The temptation of Eve by Satan in the earthly paradise is one of the most significant factors in the whole of our spiritual history. The whole Biblical religion proclaims that Satan was anything but a fable, a myth or a tissue of allegories. Jesus was to say to his enemies, those Jews who did not believe in him: "You belong to your father, the devil. He from the first, was a murderer. When he utters falsehood, he is only uttering what is natural to him; he is all false, and it was he who gave falsehood its birth!" (John 8:44).

A murderer from the first and the Father of lies! Such is the answer given by the facts to the question asked in this book: Who is Satan? It is he, literally, who put us to death, who introduced death into the history of mankind. Satan is the great protagonist in the human adventure. If Adam and Eve had their responsibility in this drama, Satan's was far heavier. He is the accomplice if not the direct inspirer of all human crimes, and the instigator of all that is evil in our cultures and civilization.

Yet he was also an opportunity for moral victories on the part of believers. This is evident in the Book of Job. There we see clearly portrayed the problem of trial, the problem of suffering, the origin of evil, the greatness of God, and the sovereign justice that is in him. We see a foreshadowing of the Gospel - the drama of the Suffering of the Righteous one and the agony of the Cross.

In the book of Job, Satan appears as one of the authors of suffering. But notice that God allows it. Satan inflicts it with God's permission. He inflicts it to drive man to despair and to blasphemy, while God permits it to test the degree of our faith, our confidence, our fidelity and our love.

Remember that the Devil is no more than a creature of God, and by no means an independent and rival principle to God. As Gregory the Great reminds us, even though Satan lost the beatitude of heaven, he nevertheless kept his nature which was like that of the angels.
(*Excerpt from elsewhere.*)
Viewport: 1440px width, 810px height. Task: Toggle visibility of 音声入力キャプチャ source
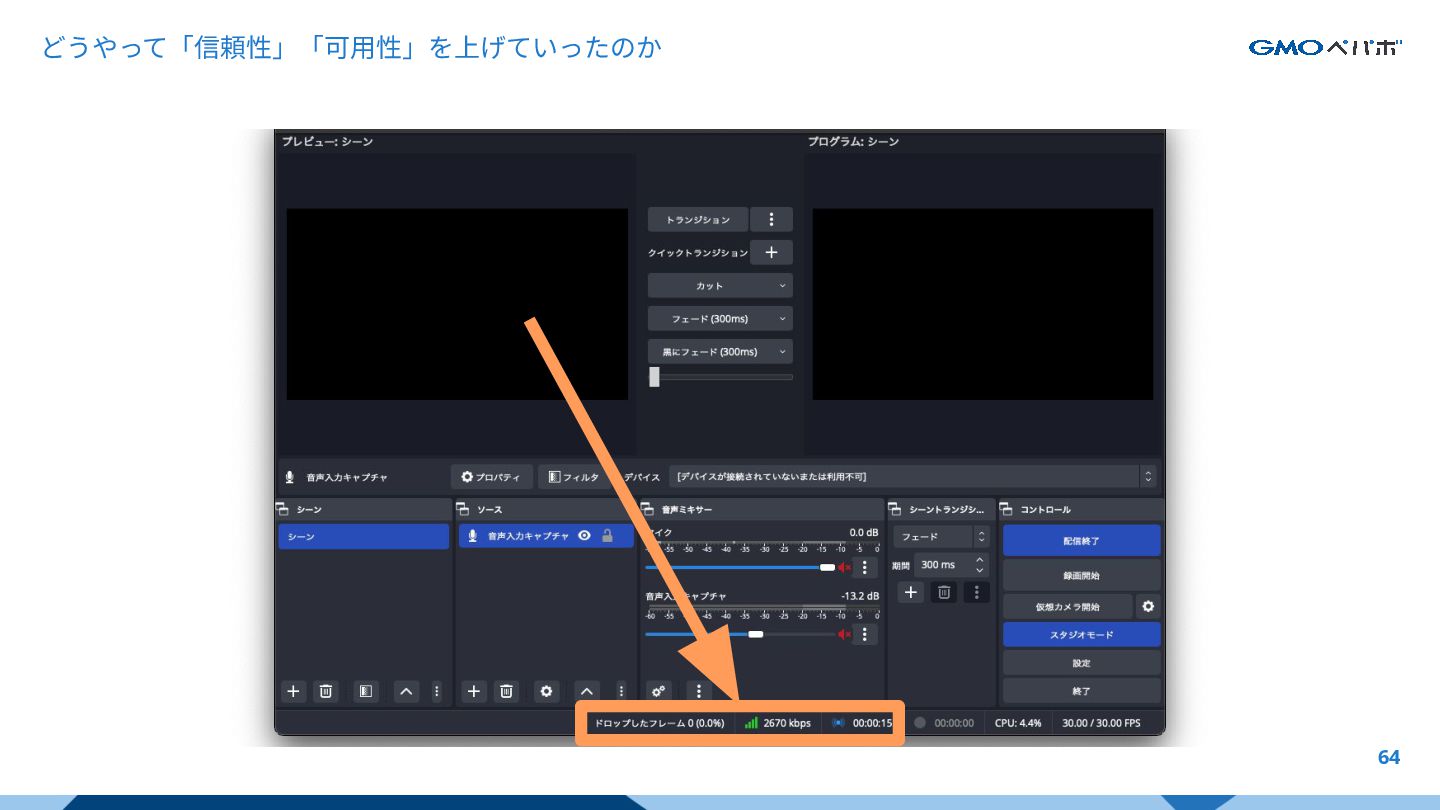click(585, 536)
Satan means "adversary", or "accuser". He invited himself to bring afflictions on Job by first accusing him before God. Satan cynically describes Job's dealings with God by saying that Job doesn't really love God, he merely fears him, so that he can be protected by him. Thus Job has nothing to lose! So Satan challenges not only Job, but the entire human relationship of faith with God.
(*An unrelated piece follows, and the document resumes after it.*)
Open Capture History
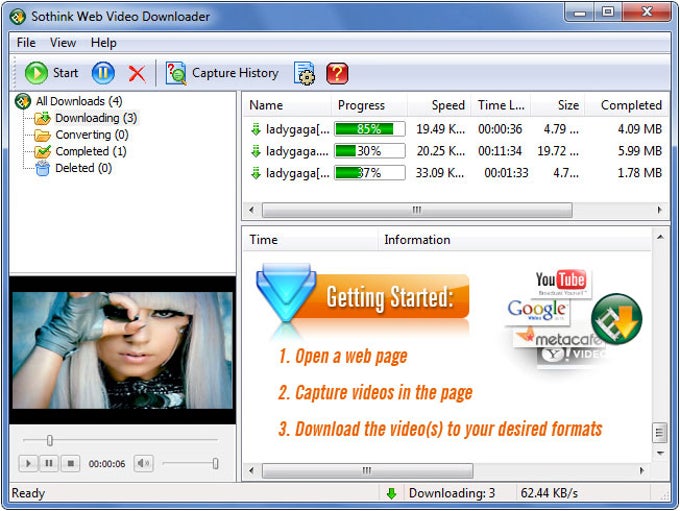Viewport: 680px width, 511px height. point(223,73)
The book of Job raises the problem of the suffering of the just. We can solve this problem in our New Testament age by the contemplation of the Messiah's suffering on the cross, and by our association with his redemption, which is the pledge of future glory.

But Job belongs to the Old Testament. He cannot know this answer which is the only complete one. He has, it seems, the greater merit for not abandoning his pure monotheism, his deep filial piety towards the Creator and the power of his hope in him.
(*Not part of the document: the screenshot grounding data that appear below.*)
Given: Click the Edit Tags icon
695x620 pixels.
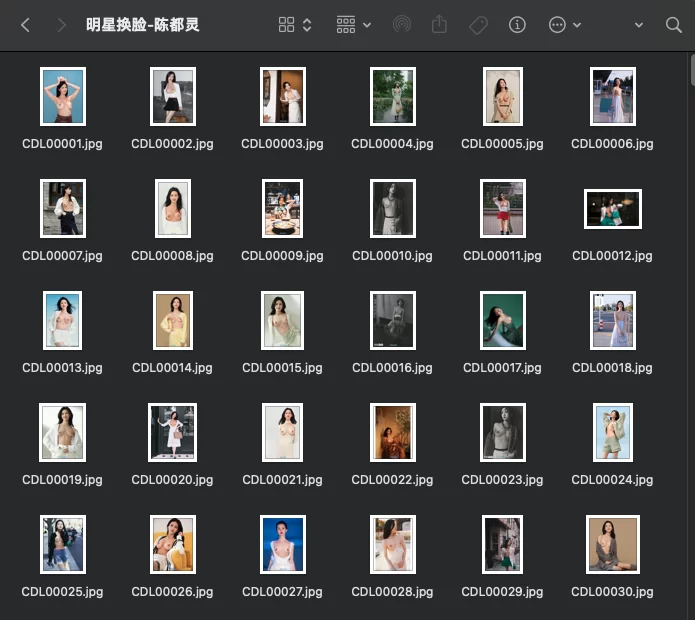Looking at the screenshot, I should tap(478, 25).
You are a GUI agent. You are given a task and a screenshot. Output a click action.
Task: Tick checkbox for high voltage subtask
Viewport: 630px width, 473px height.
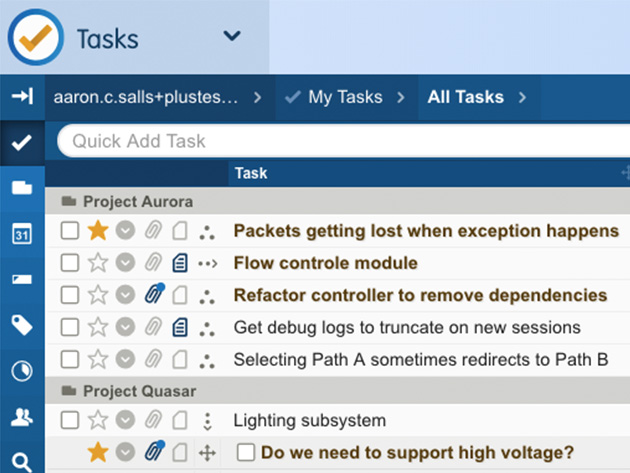pyautogui.click(x=245, y=453)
The Book of Job is but a stage in the revelation of the ways of God. The magnificence of the world in which God has established us should suffice to reveal to us his sovereign wisdom. It leads us to a perfect submission and to a total surrender into his hands. Job's victory is an example of the triumphs man can win over Satan's malice.

Satan is far from always emerging victorious. He was beaten back the first time by Michael and his angels. He was defeated irreversibly by Jesus Christ. And he will be finally conquered, according to the book of Revelation, at the end of time.

Whether his role is Tempter or Accuser, in Satan we have a being who does not love us, who is jealous of us, who would like to drag us to destruction with him, who does not hesitate to lie or to inflict the most dreadful calamities upon us in order to achieve his purposes. In short, Satan is someone who revels in doing harm to us. He is a murderer from the first. He is the Father of lies whom Jesus Christ denounced.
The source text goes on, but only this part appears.